I noticed that there is a new way of configuring things in the named.conf file so I am probably doing something wrong. It seems that Bind is listening on the right address and port but it is not processing queries properly. Here is my named.conf file, stuff added by me is in bold...

 *Quote:*   

> /*
> 
>  * Refer to the named.conf(5) and named(8) man pages, and the documentation
> 
>  * in /usr/share/doc/bind-9 for more details.
> ...

 Last edited by JC99 on Thu Nov 25, 2010 1:37 am; edited 13 times in total

----------

## gentoo_ram

My BIND is run in a separate root.  It chroots to /chroot/dns.  Check your /etc/conf.d/named file for that.  It would change where you put your zone files which is what may be going on in your case.

----------

## JC99

I checked /etc/conf.d/named and all mention of chroot is commented out. I do not want to run Bind in a chroot (right now anyways).

----------

## JC99

I checked my /etc/bind/named.conf file with "named-checkconf -z" and here was the output...

 *Quote:*   

> zone localhost/IN: loaded serial 2008122601
> 
> zone 127.in-addr.arpa/IN: loaded serial 2008122601
> 
> zone 151.152.196.69.in-addr.arpa/IN: loaded serial 1290474966
> ...

 

So it is telling me that there is no A record and that is why it isn't working.
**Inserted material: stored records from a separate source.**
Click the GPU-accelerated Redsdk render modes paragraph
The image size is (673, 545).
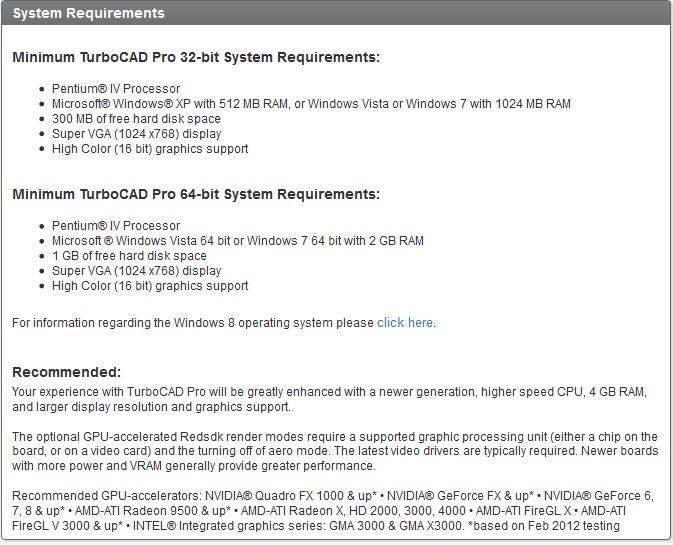coord(335,451)
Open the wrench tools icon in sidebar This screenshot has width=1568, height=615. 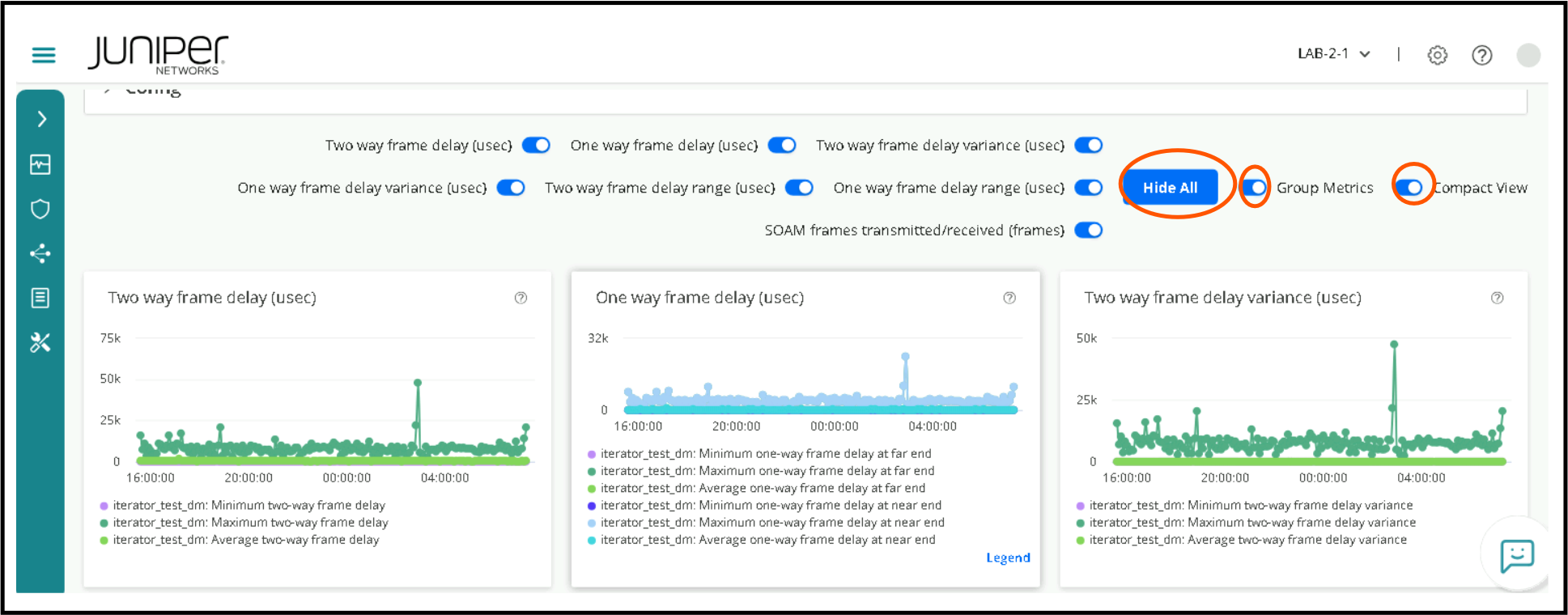click(x=40, y=343)
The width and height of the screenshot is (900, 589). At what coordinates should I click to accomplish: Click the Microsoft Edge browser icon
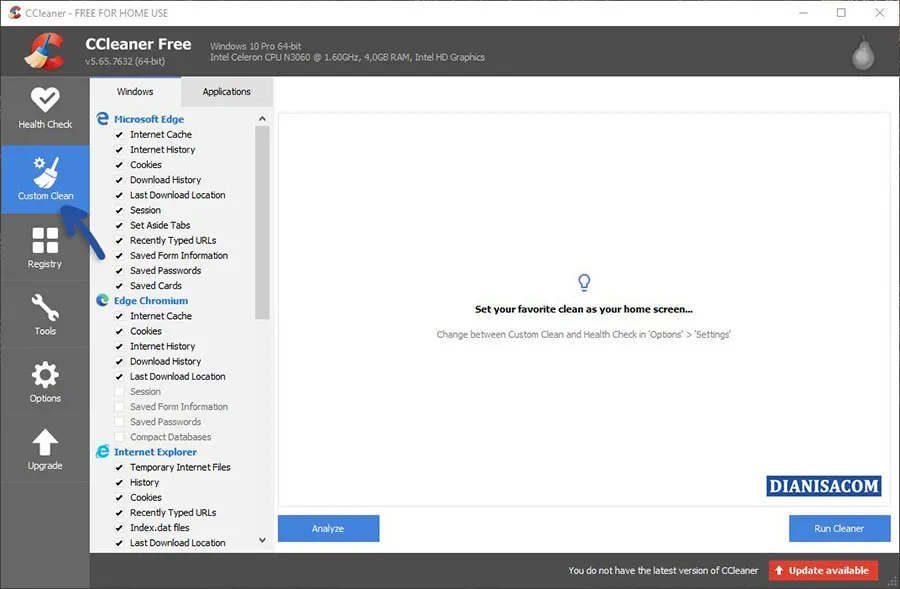pos(101,118)
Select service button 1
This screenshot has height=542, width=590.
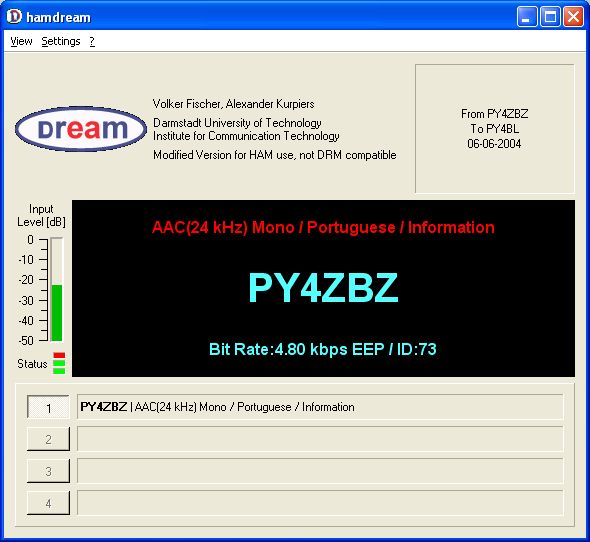click(48, 407)
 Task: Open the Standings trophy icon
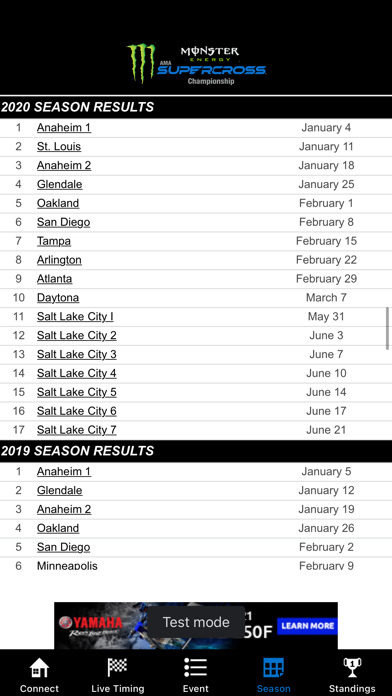coord(352,668)
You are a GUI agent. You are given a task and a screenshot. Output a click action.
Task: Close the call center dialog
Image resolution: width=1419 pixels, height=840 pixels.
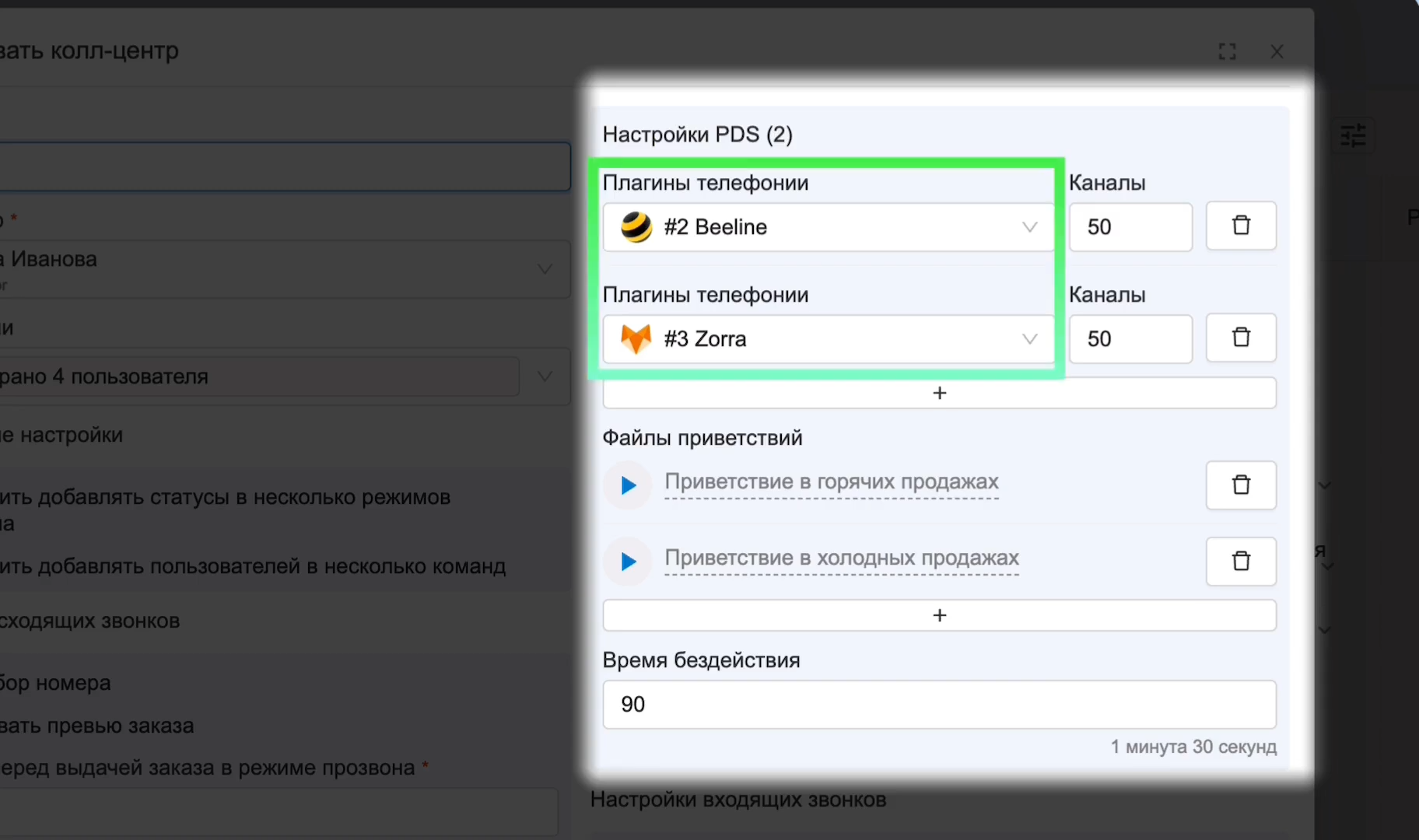point(1277,52)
However, my zone files (example: /var/bind/jasoncarson.ca.public.hosts) DO have an A record.  Looking at my configuration in my original post does anyone know what I am doing wrong?

----------

## gentoo_ram

You'd have to show us the zone files.  Without them it's all speculation.

----------

## JC99

All my zone files worked fine with Bind 9.4.3.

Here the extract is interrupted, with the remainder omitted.